Training Issues with DiscreteHMM for autoregressive model

Hello there! I’m new to Pyro and trying to code up an ar-HMM with Gaussian emissions, that can be trained on multiple sequences with different lengths using DiscreteHMM. This is the model:

init_probs ~ Dirichlet
transition_probs ~ Dirichlet
weights ~ Normal(0, 0.1)
biases ~ Normal(kmeans_centers, 0.1)

z_0 ~ Cat(init_probs)
z_t ~ Cat(transition_probs[z_{t-1}]
x_t ~ Normal(weights[z_t] * x_{t-1} + biases[z_t]

The main issue is that training doesn’t seem to improve from the initial param values, and training to convergence just leads to the model predicting one state for everything as the learned transition matrix has very high self-transition probs for only 1 state. I’m lost as to what the issue could be here.

Does anyone have an idea what the issue in training could be, or how I might better debug it.

Here’s an outline of my model code (full code):


# Compute kmeans centers to initialize biases
def init_kmeans():
    # aggregate all observations
    concat_X = X.reshape(-1, n)
    km = KMeans(k).fit(concat_X)
    centers = torch.tensor(km.cluster_centers_, dtype=torch.float32)
    return centers

kmeans_centers = init_kmeans()

def model(X, lengths, k=5, batch_size=None, kmeans_centers):
    """Defines an ar-HMM with k latent states."""
    # Get parameters

    num_seqs, t, n = X.shape # n is the number of emission dims

    # Sample parameters according to priors

    initial_p = pyro.sample("initial_probs", dist.Dirichlet(torch.ones(k) * 10))

    transition_p = pyro.sample("transition_probs", pyro.sample("transition_probs", dist.Dirichlet(torch.ones((self.k, self.k))).to_event(1))

    with pyro.plate("coefficients", k):
        weights = pyro.sample("weights", dist.Normal(torch.zeros((k, n)), 0.1).to_event(1))
        biases = pyro.sample("biases", dist.Normal(kmeans_centers, 0.1).to_event(1))

    # Sample the latent states and observations

    sequences_plate = pyro.plate("sequences", num_seqs, batch_size)

    with sequences_plate as batch:
        lengths = lengths[batch]
        X_batch = X[batch, : lengths.max()]
        timepoints = torch.arange(X_batch.size(1))

        loc = weights * X_batch.unsqueeze(2) + biases

        assert loc.shape == torch.Size([batch_size, lengths.max(), k, n])

        # Variance of emission distribution
        scale = torch.ones(k, 1) * 0.1

        # Move emissions into event dimension
        obs_dist = dist.Normal(loc, scale).to_event(1)

        # Mask shape must be broadcastable with obs_dist batch shape
        obs_dist = obs_dist.mask((timepoints < lengths.unsqueeze(-1)).unsqueeze(-1))

        hmm_dist = dist.DiscreteHMM(torch.log(initial_p), torch.log(transition_p), obs_dist)

        pyro.sample("x", hmm_dist, obs=X_batch)


def train(self, n_steps=1000, lr=0.01, seed=None, early_stopping=100):
    if seed is not None:
        pyro.set_rng_seed(seed)

    guide = AutoDelta(self.model)
    optim = Adam({"lr": lr})
    elbo = Trace_ELBO()
    svi = SVI(model, guide, optim, elbo)

    bar = tqdm(range(n_steps), total=n_steps)
    losses = np.zeros(n_steps)
    min_loss = math.inf
    for step in bar:
        loss = svi.step()

→ Provided data
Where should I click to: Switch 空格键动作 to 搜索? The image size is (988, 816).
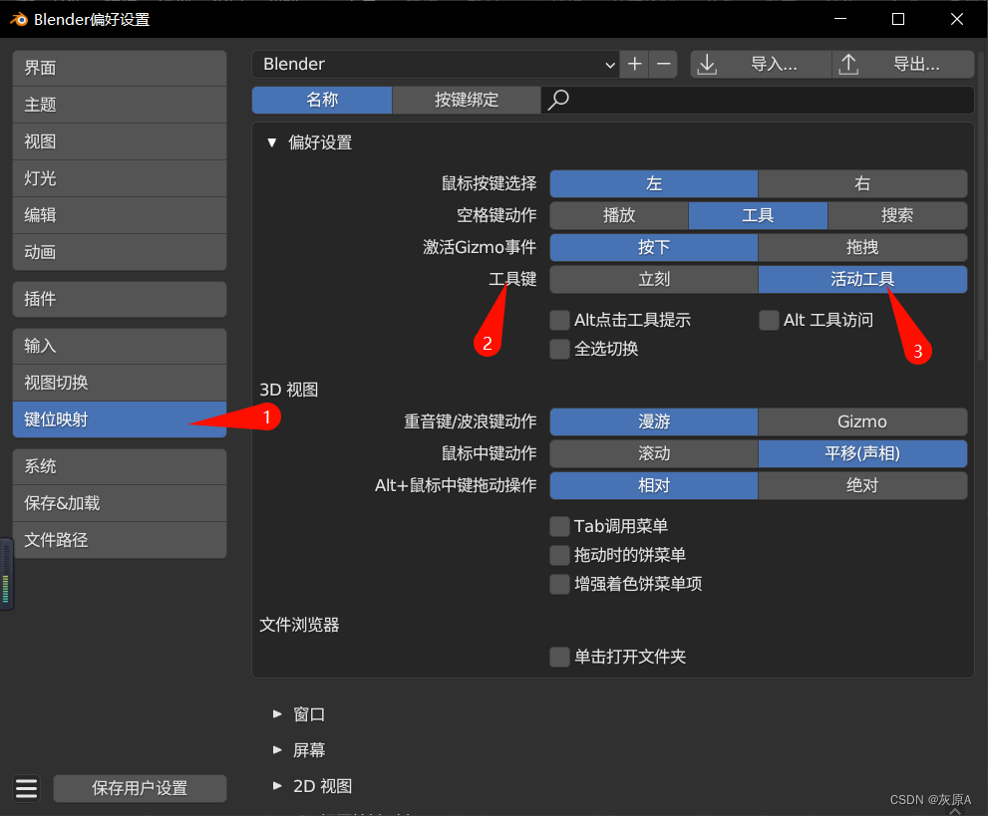[x=896, y=215]
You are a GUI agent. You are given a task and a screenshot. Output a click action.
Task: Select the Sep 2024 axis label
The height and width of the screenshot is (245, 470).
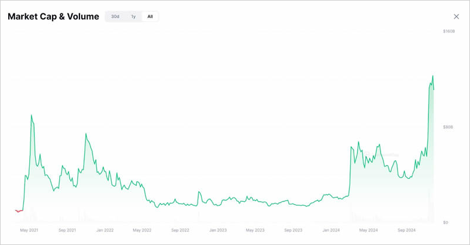[x=406, y=230]
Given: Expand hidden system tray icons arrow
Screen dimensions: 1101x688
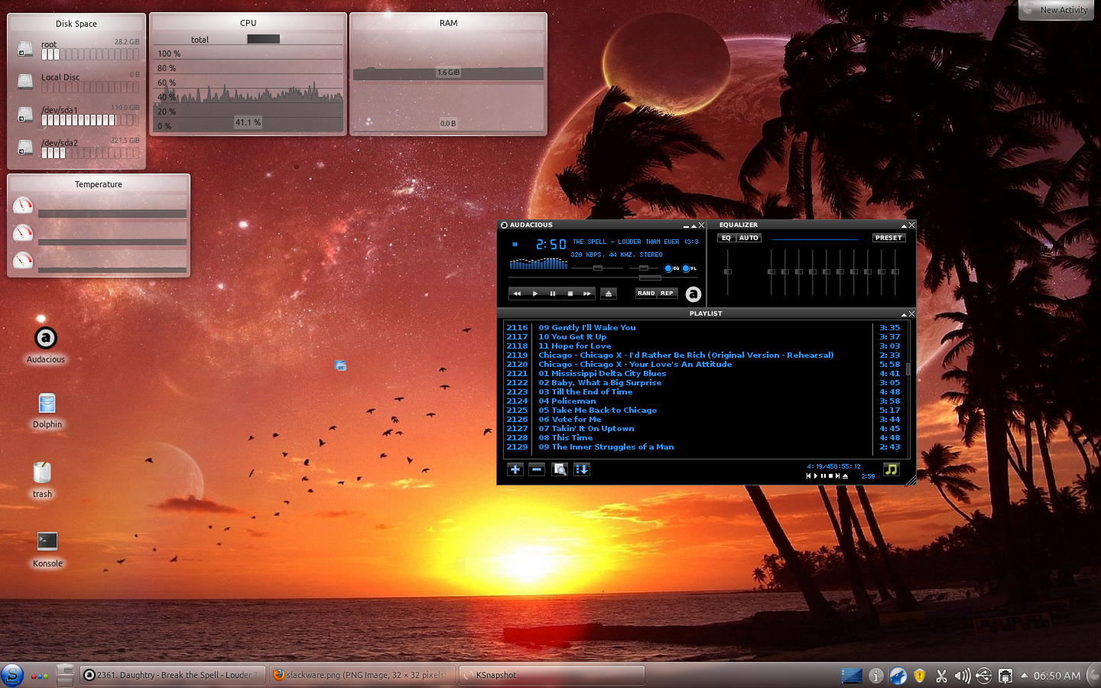Looking at the screenshot, I should (x=1024, y=675).
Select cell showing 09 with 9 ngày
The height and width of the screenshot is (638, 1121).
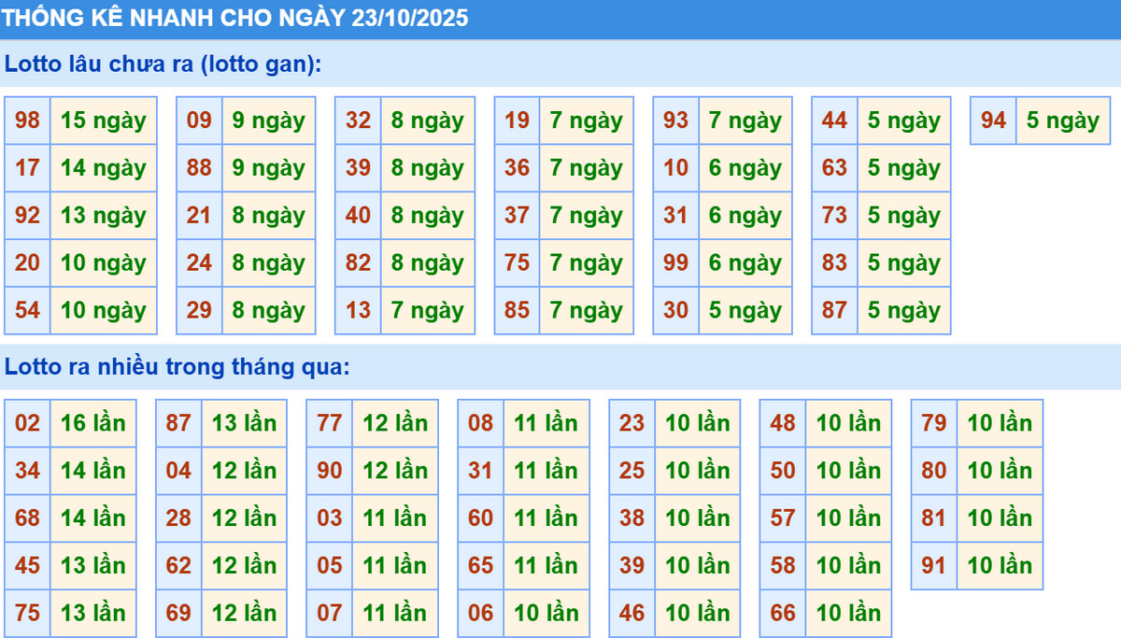coord(198,121)
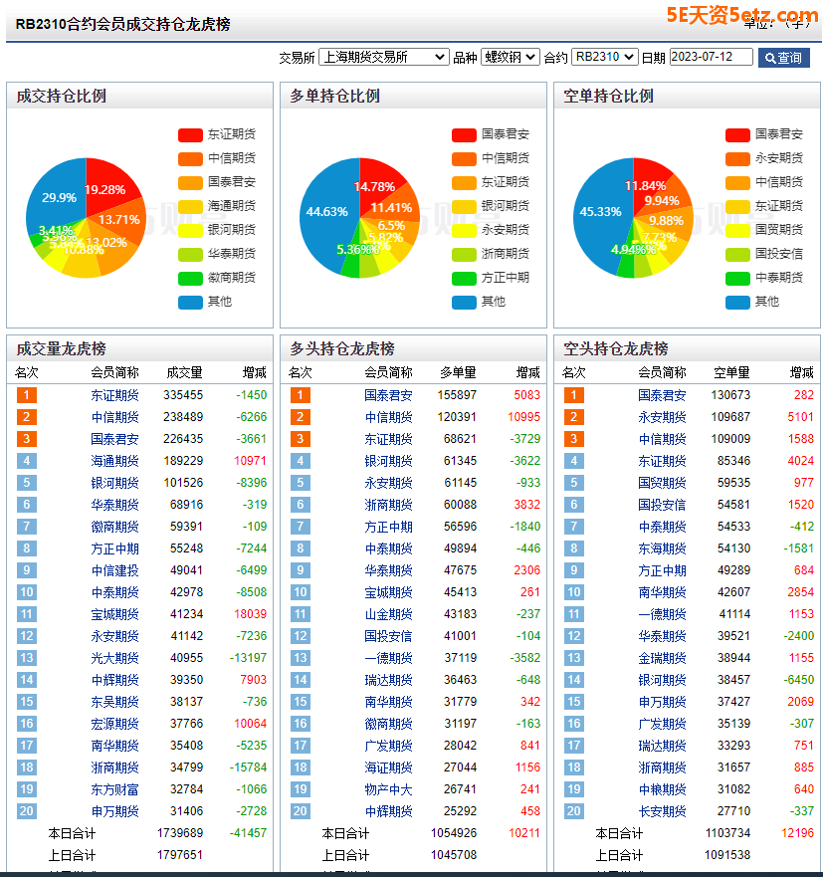Open 永安期货 in the 空头持仓龙虎榜 table
Screen dimensions: 823x877
click(x=662, y=417)
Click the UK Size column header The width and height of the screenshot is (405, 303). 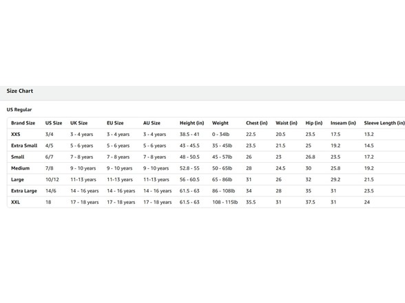coord(79,123)
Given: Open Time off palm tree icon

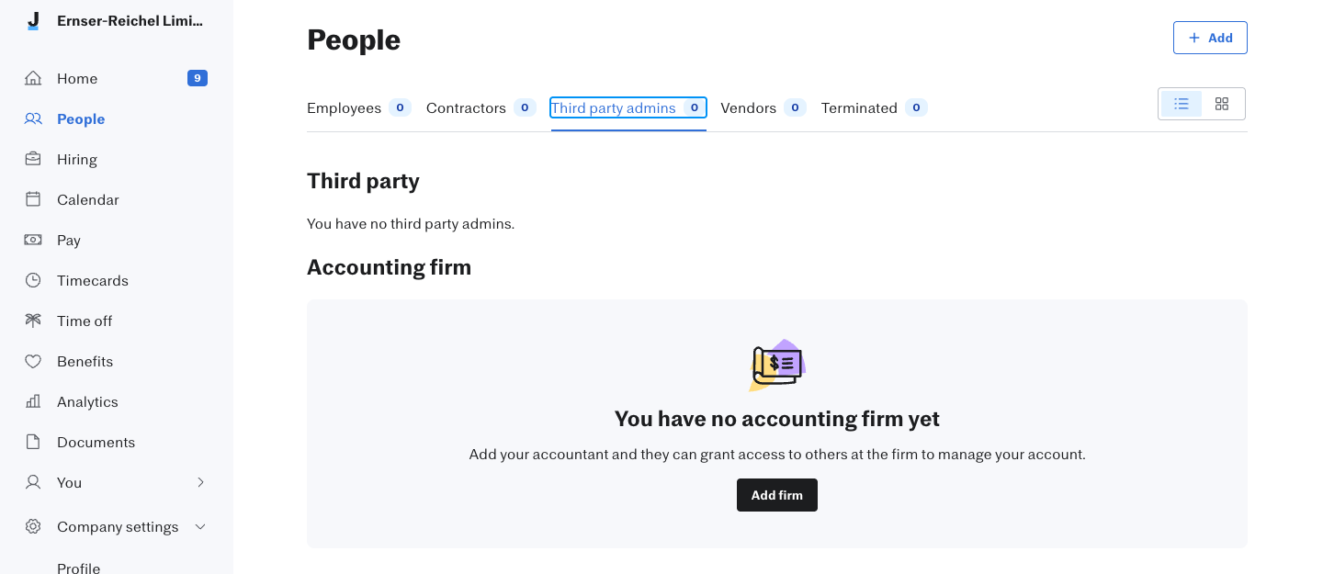Looking at the screenshot, I should pyautogui.click(x=33, y=321).
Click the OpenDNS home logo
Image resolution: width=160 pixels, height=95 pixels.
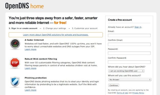(x=25, y=6)
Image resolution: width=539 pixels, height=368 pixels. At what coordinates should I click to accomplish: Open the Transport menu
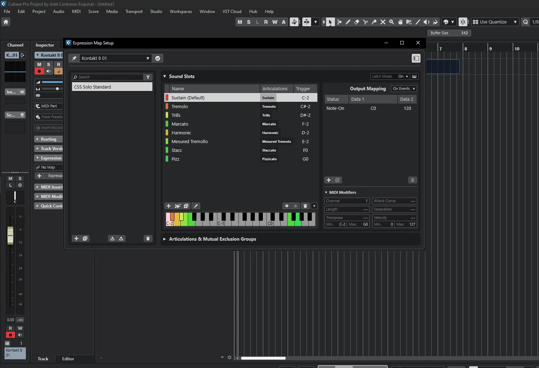click(x=134, y=12)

→ Set problem 1
According to the ar-HMM forum post, what happens when training is run to convergence?
→ Set problem 2
List every distinct site name passed as a string to pyro.sample in the code of the ar-HMM forum post.
→ Set problem 3
Write the next portion of the ar-HMM forum post, picking up after the line "loss = svi.step()".
The listing is provided for reference only and is not required for any of the tasks.

→ Task result 1
The model predicts a single state for everything, because the learned transition matrix has very high self-transition probabilities for only one state.

→ Task result 2
initial_probs, transition_probs, weights, biases, x

→ Task result 3
        losses[step] = loss
        bar.set_description(f"loss: {loss:.2e}")
        # Early stopping
        if early_stopping is None:
            continue
        if loss < min_loss:
            min_loss = min(loss, min_loss)
            early = 0
        else:
            early += 1
        if early > early_stopping:
            self.losses = self.losses[:step]
            break

        return losses

as constructed your model will run init_kmeans() again and again at each iteration. do initialization outside of the model and pass in whatever you need.

Thanks for your quick reply Martin! Actually, in the full code this isn’t the case - that’s my mistake when I tried to condense the code for the forum post. Apologies for the confusion and this is how the model is structured as part of a class. k-means is computed only once in the init method.


@property
def biases(self):
    return pyro.sample("biases", dist.Normal(self.kmeans_centers, 0.1).to_event(1))

...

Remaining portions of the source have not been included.